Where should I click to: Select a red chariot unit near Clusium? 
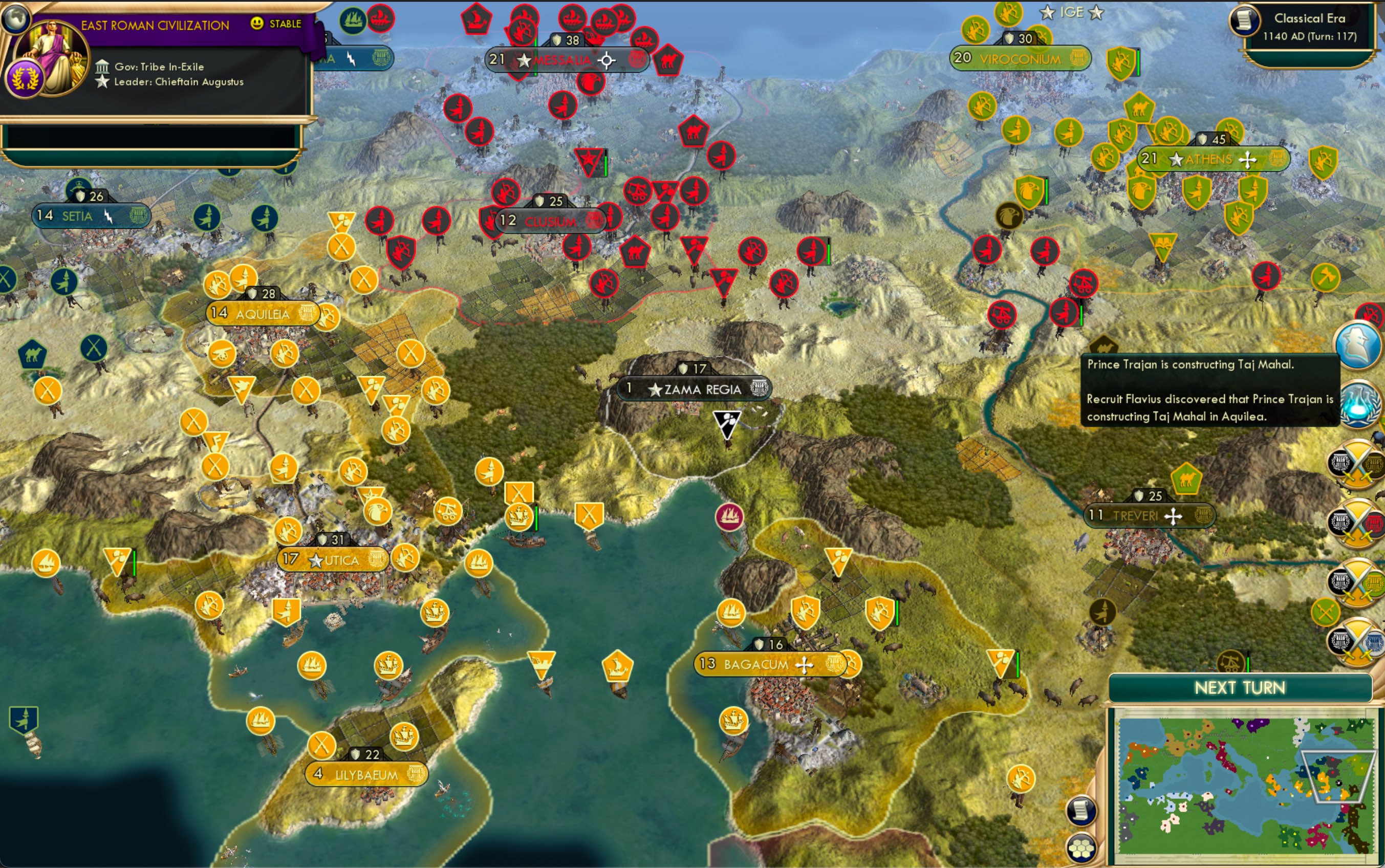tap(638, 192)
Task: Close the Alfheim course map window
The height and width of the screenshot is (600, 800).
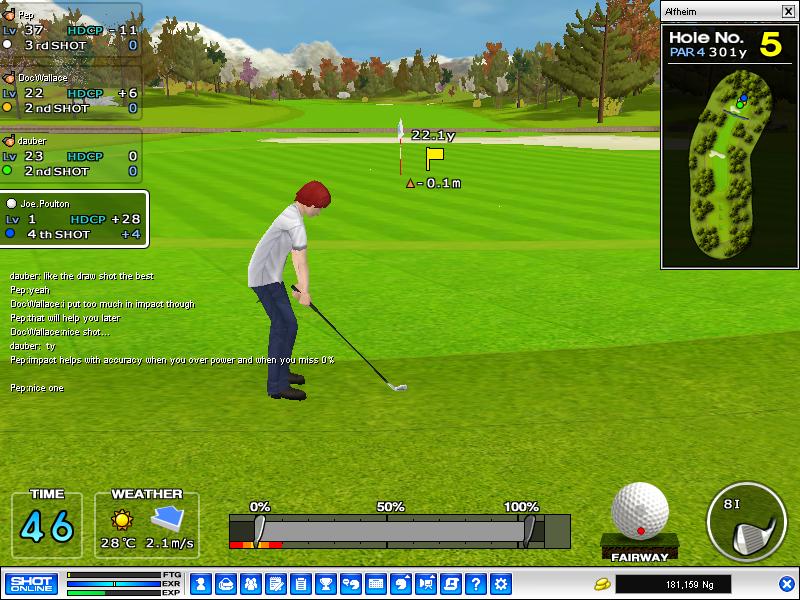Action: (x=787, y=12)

■ ■ ■

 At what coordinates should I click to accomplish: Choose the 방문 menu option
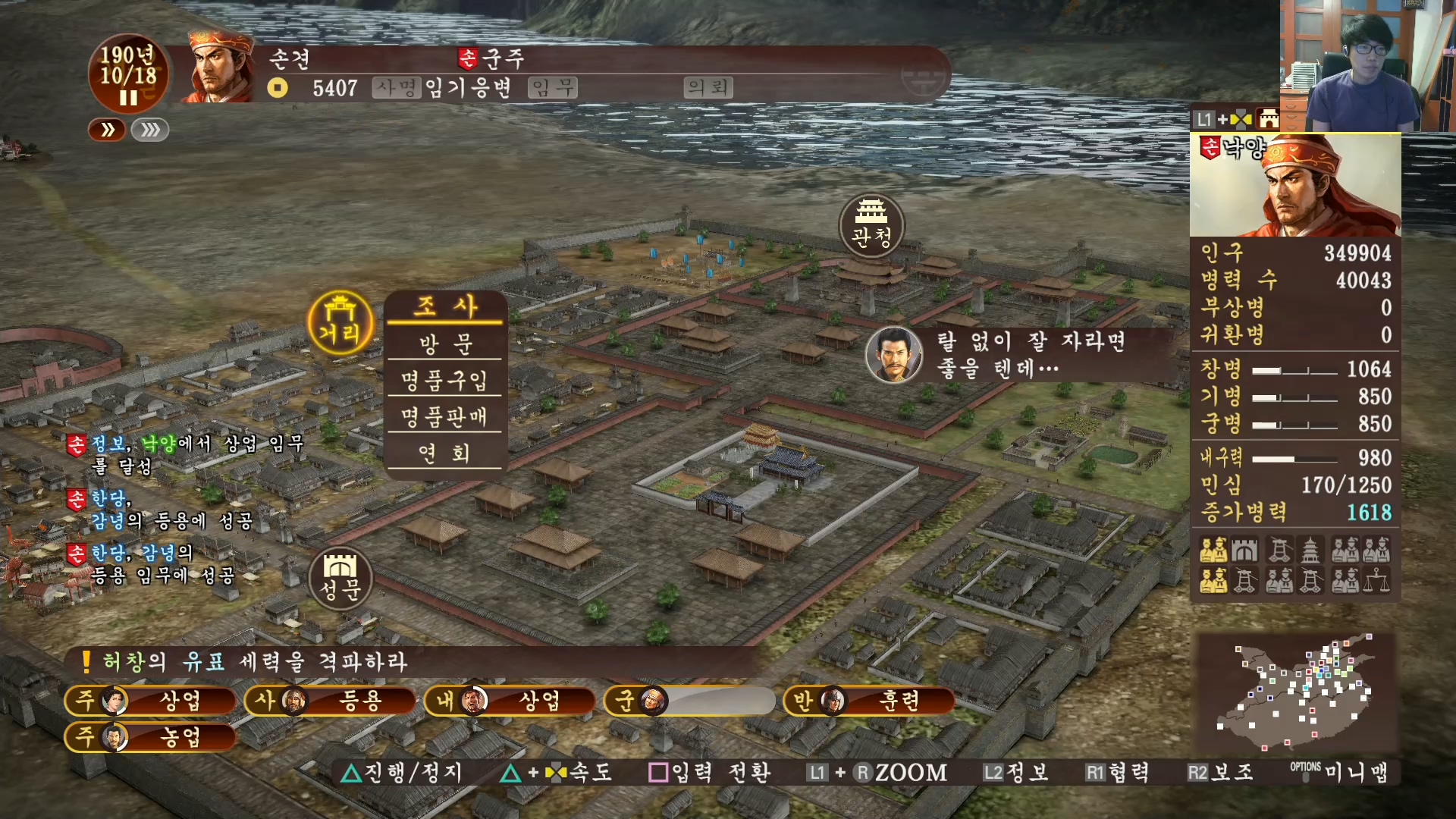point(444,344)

■ ■ ■

PROBLEM DESCRIPTION: Update the entries from the line with "Where should I" up to and including the line with "Action: (x=787, y=12)", replacing "window" with "panel" and leaving everything else unchanged. Omit the pictures from your answer.

SOLUTION TO THIS PROBLEM:
Where should I click to: Select a red chariot unit near Clusium? 
tap(638, 192)
Task: Close the Alfheim course map panel
The height and width of the screenshot is (600, 800).
Action: (x=787, y=12)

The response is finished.